Saved data entries
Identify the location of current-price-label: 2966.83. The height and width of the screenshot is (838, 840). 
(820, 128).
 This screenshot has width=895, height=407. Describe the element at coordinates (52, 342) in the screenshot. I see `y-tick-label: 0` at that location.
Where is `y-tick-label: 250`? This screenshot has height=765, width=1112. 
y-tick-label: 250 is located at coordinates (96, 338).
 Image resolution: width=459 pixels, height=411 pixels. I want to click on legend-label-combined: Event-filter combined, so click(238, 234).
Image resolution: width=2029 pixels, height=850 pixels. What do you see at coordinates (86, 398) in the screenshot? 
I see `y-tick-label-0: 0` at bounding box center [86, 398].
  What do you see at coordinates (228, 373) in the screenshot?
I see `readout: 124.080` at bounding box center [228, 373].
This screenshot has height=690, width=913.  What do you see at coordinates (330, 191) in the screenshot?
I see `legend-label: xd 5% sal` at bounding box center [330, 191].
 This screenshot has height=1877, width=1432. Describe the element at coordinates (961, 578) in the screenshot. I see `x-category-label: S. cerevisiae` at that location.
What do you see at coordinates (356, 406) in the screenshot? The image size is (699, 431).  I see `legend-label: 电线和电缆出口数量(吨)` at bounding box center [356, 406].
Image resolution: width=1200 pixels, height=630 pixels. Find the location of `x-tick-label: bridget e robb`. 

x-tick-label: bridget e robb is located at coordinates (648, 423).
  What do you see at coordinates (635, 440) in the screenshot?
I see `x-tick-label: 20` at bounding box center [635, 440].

What you should do:
List all of the entries above as a numbered list, leaving out any blank lines.

Answer for this exercise:
1. Identify the location of current-price-label: 2966.83. The height and width of the screenshot is (838, 840). 
2. (820, 128).
3.  This screenshot has width=895, height=407. Describe the element at coordinates (52, 342) in the screenshot. I see `y-tick-label: 0` at that location.
4. Where is `y-tick-label: 250`? This screenshot has height=765, width=1112. 
5. y-tick-label: 250 is located at coordinates (96, 338).
6.  Image resolution: width=459 pixels, height=411 pixels. I want to click on legend-label-combined: Event-filter combined, so click(238, 234).
7. Image resolution: width=2029 pixels, height=850 pixels. What do you see at coordinates (86, 398) in the screenshot? 
8. I see `y-tick-label-0: 0` at bounding box center [86, 398].
9.   What do you see at coordinates (228, 373) in the screenshot?
10. I see `readout: 124.080` at bounding box center [228, 373].
11. This screenshot has height=690, width=913.  What do you see at coordinates (330, 191) in the screenshot?
12. I see `legend-label: xd 5% sal` at bounding box center [330, 191].
13.  This screenshot has height=1877, width=1432. Describe the element at coordinates (961, 578) in the screenshot. I see `x-category-label: S. cerevisiae` at that location.
14. What do you see at coordinates (356, 406) in the screenshot? The image size is (699, 431).  I see `legend-label: 电线和电缆出口数量(吨)` at bounding box center [356, 406].
15. Image resolution: width=1200 pixels, height=630 pixels. Find the location of `x-tick-label: bridget e robb`. 
16. x-tick-label: bridget e robb is located at coordinates (648, 423).
17.   What do you see at coordinates (635, 440) in the screenshot?
18. I see `x-tick-label: 20` at bounding box center [635, 440].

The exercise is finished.